Nastydemonus is not credible.
-- Joe (phrofit @ y2k .com), November 28, 1999.
Joe - Whoever wins the contest will have credibility.
-- Guy Daley (email@example.com), November 28, 1999.
I think it's a BRILLIANT idea!
I've been calculating my preposterous personal prognostication for about 6 months now...can't wait to embarass myself publicly!!!
SPEAKING OF EMBARASSMENT... Since nobody here knows me by sight (I hope)I will entertain you all with a true story that happened to ME in basic training, CFRS/CFB Cornwallis, Nova Scotia:
It was week 3 of Basic Training and late summer 1993. Another typical Atlantic blowout was building over the area, and we got a terrific thunderstorm right over the base!

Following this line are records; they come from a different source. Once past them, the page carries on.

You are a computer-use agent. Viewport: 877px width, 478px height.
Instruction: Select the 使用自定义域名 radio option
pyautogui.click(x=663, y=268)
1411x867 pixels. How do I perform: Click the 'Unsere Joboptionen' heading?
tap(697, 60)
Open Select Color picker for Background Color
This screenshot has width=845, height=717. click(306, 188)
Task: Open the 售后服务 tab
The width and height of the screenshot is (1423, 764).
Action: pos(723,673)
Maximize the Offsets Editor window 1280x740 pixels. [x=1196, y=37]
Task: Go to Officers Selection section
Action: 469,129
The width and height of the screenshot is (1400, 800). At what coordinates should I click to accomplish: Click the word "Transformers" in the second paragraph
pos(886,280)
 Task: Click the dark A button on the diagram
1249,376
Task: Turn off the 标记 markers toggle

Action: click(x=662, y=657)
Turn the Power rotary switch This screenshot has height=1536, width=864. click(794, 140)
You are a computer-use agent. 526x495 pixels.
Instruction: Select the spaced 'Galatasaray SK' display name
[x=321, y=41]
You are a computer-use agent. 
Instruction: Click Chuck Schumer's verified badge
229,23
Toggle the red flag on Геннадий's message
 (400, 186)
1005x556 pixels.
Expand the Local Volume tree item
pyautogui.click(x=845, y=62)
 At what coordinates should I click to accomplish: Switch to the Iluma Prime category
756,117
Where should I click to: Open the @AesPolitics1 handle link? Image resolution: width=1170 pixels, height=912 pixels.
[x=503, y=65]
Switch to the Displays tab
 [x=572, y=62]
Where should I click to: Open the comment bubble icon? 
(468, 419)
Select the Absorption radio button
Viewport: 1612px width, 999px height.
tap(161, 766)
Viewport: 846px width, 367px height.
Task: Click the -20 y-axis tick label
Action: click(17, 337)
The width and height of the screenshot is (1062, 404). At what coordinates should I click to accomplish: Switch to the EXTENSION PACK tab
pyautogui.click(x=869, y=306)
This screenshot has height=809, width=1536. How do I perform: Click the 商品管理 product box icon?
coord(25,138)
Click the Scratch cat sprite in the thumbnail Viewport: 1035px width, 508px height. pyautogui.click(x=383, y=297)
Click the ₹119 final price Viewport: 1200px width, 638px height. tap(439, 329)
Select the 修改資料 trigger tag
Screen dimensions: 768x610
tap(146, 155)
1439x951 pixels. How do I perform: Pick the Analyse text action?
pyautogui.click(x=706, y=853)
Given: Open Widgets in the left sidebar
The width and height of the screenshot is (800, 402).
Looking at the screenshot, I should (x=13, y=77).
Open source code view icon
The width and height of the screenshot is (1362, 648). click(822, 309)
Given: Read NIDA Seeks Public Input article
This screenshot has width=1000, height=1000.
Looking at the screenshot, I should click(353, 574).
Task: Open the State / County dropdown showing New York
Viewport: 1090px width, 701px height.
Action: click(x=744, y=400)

Thunder was so loud it rattled the windows in the H-huts (barracks of world war 2 vintage...)
I was in the middle of a shower when lightning apparently struck the building, setting off the fire alarm. I grabbed my towel and beret, and ran out to the designated assembly area--the parade ground.
It was pouring rain over about 1000 recruits and, as I took my place in front of my platoon, a girl screamed about getting wet and GRABBED MY TOWEL.
Technically, I was still in uniform (wearing my shower thongs and my beret) and I performed my duties flawlessly as I counted off the roll call to the most embarassed duty captain.
I've never been so embarassed in all my life. My family ribs me about being seen naked by "over a thousand people" to this day!
ALL TRUE. IT'S PROBABLY ON RECORD IN THE DUTY BOOK.